__Task details__: Format the listing's lines from the one containing "Click the window resize grip at top right" through the end of the listing, both included, as a Markdown table with a Row column and a Text column. Omit blank lines and leave the pictures out.

:: Information provided

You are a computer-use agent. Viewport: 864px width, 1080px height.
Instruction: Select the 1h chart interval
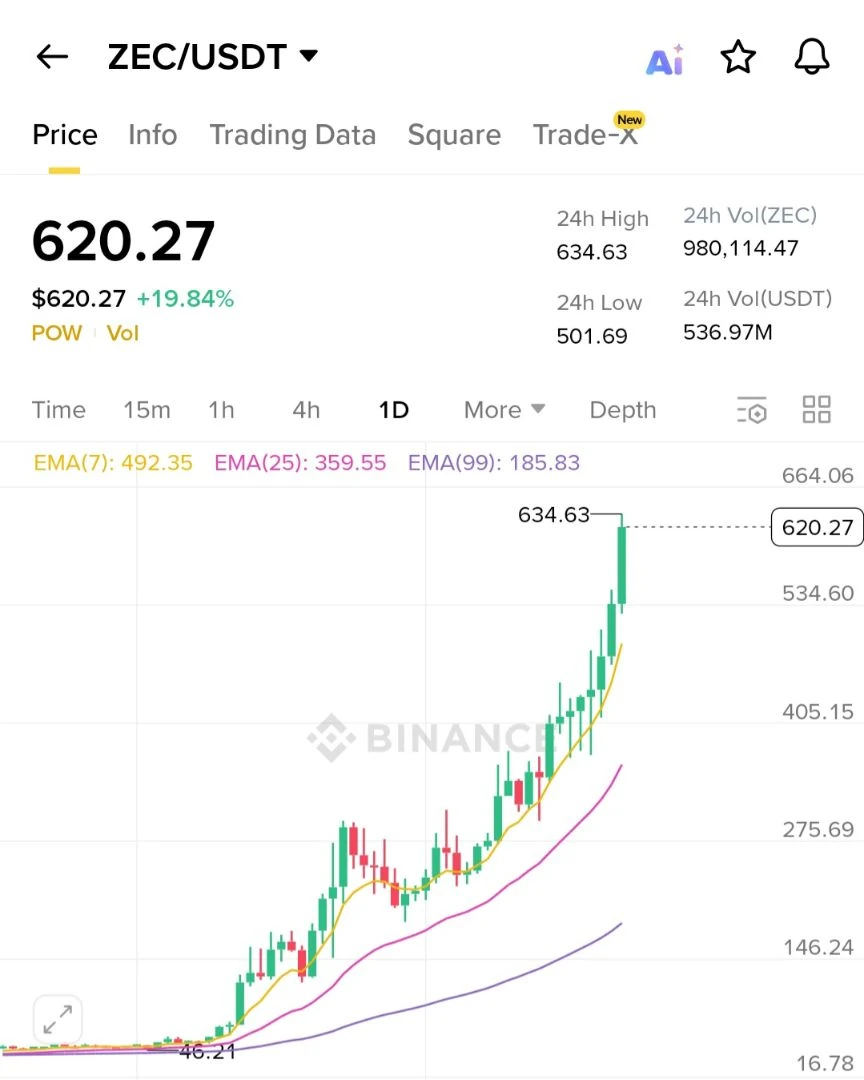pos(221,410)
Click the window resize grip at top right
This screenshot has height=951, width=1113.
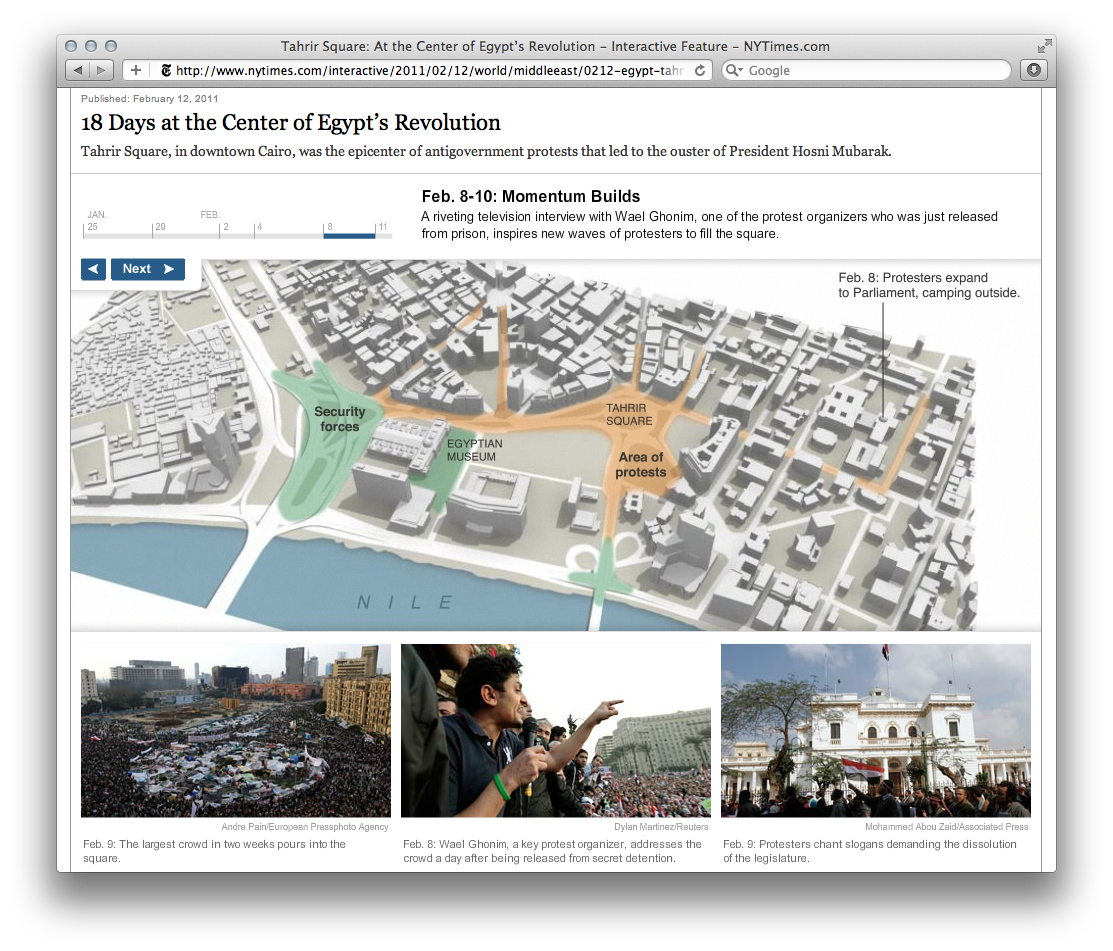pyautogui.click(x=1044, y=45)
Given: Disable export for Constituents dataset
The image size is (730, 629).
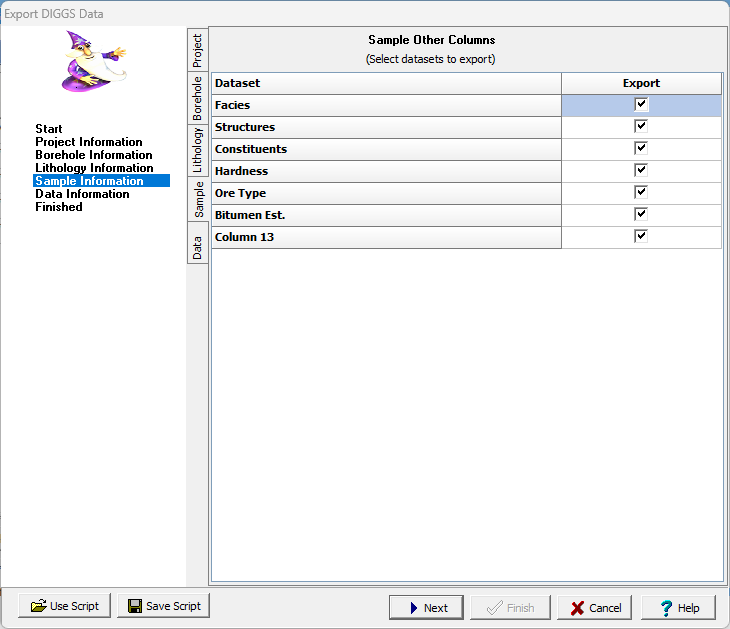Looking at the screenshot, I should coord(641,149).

::::

__Problem solution__:
| Row | Text |
|---|---|
| 1 | Click the window resize grip at top right |
| 2 | This screenshot has height=951, width=1113. |
| 3 | pyautogui.click(x=1044, y=45) |
| 4 | Given: Disable export for Constituents dataset |
| 5 | The image size is (730, 629). |
| 6 | Looking at the screenshot, I should coord(641,149). |